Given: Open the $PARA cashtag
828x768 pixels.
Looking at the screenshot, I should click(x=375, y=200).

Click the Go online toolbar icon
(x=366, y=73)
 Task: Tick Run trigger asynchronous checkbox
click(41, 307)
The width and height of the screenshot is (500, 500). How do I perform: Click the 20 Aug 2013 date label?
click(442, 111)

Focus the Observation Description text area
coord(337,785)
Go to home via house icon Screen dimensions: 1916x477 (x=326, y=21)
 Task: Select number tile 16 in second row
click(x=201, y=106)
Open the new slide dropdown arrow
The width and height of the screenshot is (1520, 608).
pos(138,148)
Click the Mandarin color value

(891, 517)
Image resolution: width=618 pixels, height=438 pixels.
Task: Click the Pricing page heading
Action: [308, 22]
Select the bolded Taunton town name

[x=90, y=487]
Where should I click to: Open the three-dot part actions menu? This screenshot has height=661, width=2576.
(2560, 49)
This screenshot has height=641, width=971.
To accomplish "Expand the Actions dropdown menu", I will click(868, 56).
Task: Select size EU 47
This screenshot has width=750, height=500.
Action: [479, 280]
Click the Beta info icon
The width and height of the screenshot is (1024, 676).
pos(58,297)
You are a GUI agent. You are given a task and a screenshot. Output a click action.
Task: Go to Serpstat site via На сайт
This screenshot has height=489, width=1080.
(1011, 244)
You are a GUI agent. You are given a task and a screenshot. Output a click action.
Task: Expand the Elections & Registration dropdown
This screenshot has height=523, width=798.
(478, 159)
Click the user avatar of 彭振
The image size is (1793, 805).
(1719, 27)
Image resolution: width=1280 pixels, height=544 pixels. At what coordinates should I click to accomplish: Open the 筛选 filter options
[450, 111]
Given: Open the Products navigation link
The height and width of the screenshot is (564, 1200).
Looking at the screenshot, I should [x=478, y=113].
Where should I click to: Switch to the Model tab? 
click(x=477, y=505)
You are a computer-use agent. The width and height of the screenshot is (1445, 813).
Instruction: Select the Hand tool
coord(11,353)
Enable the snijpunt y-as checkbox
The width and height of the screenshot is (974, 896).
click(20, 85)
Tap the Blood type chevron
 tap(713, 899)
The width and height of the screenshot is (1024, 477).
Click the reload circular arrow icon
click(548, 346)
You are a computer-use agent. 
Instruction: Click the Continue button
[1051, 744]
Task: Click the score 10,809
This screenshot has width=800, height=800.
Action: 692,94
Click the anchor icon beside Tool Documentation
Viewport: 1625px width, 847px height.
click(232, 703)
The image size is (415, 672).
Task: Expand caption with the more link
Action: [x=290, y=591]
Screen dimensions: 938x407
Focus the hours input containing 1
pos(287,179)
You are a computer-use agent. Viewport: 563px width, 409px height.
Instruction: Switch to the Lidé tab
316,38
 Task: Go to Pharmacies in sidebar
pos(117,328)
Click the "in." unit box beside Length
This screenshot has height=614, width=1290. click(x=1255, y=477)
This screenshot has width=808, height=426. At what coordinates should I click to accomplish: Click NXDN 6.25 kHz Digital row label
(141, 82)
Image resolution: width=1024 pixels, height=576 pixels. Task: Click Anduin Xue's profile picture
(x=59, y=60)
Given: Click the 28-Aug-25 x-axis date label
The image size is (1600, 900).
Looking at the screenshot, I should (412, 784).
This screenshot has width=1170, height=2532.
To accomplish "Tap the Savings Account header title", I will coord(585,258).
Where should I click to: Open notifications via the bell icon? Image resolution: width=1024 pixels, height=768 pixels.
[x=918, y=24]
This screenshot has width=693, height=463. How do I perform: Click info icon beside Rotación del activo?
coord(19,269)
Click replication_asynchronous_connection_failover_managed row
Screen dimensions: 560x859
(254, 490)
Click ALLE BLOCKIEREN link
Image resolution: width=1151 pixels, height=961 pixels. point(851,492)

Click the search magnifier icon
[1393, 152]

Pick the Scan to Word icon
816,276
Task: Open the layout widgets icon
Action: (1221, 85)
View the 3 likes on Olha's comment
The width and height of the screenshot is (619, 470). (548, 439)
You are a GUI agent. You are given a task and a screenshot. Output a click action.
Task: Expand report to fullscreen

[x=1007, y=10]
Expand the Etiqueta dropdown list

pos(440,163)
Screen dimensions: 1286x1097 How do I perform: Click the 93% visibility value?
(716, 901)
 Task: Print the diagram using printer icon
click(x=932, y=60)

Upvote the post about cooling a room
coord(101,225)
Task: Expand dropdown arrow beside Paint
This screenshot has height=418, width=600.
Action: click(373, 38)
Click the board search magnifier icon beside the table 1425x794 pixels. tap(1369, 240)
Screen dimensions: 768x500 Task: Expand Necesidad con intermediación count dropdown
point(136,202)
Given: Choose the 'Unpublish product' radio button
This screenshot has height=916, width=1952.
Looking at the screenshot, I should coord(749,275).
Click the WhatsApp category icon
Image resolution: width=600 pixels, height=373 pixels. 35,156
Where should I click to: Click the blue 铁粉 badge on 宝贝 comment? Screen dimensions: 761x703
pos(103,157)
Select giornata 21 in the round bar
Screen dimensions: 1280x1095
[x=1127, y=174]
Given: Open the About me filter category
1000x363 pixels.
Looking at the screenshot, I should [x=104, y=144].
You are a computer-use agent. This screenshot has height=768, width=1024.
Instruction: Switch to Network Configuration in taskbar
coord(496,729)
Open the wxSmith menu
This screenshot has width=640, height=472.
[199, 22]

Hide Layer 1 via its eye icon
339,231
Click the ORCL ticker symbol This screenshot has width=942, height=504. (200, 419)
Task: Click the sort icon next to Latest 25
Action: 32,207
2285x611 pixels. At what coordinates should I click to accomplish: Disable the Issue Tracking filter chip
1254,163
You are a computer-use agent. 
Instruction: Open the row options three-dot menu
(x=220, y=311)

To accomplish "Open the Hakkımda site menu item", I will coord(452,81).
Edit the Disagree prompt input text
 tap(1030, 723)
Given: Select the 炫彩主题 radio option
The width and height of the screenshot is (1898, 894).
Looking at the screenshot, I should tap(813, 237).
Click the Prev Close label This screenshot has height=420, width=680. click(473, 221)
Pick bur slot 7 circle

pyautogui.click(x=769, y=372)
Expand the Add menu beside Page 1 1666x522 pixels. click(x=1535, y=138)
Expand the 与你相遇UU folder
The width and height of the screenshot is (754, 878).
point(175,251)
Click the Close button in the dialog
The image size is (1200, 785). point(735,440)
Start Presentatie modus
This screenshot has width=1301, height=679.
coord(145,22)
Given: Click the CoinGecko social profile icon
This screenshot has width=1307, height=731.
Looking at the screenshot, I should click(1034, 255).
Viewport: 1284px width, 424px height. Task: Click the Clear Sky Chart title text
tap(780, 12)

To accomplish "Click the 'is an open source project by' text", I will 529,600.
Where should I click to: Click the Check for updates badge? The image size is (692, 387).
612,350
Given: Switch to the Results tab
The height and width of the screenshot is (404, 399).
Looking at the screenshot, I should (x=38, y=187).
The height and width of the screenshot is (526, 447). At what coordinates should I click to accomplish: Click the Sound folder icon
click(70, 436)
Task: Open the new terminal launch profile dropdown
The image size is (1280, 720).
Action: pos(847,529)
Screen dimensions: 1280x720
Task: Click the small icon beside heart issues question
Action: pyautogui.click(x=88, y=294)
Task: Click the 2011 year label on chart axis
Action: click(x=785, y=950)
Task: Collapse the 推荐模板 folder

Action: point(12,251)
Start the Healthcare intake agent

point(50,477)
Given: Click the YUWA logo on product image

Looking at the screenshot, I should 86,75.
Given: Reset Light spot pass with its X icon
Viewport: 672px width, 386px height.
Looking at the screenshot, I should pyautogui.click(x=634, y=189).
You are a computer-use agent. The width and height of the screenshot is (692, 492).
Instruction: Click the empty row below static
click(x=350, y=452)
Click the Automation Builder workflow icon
+++
#### WHAT NEEDS TO BE DONE
In the material above, find each line containing the word "will" and copy it.

#### ANSWER FOR THIS EXERCISE
To accomplish "Expand the Actions dropdown menu", I will click(868, 56).
To accomplish "Tap the Savings Account header title", I will coord(585,258).
To accomplish "Open the Hakkımda site menu item", I will coord(452,81).
To accomplish "Click the 'is an open source project by' text", I will 529,600.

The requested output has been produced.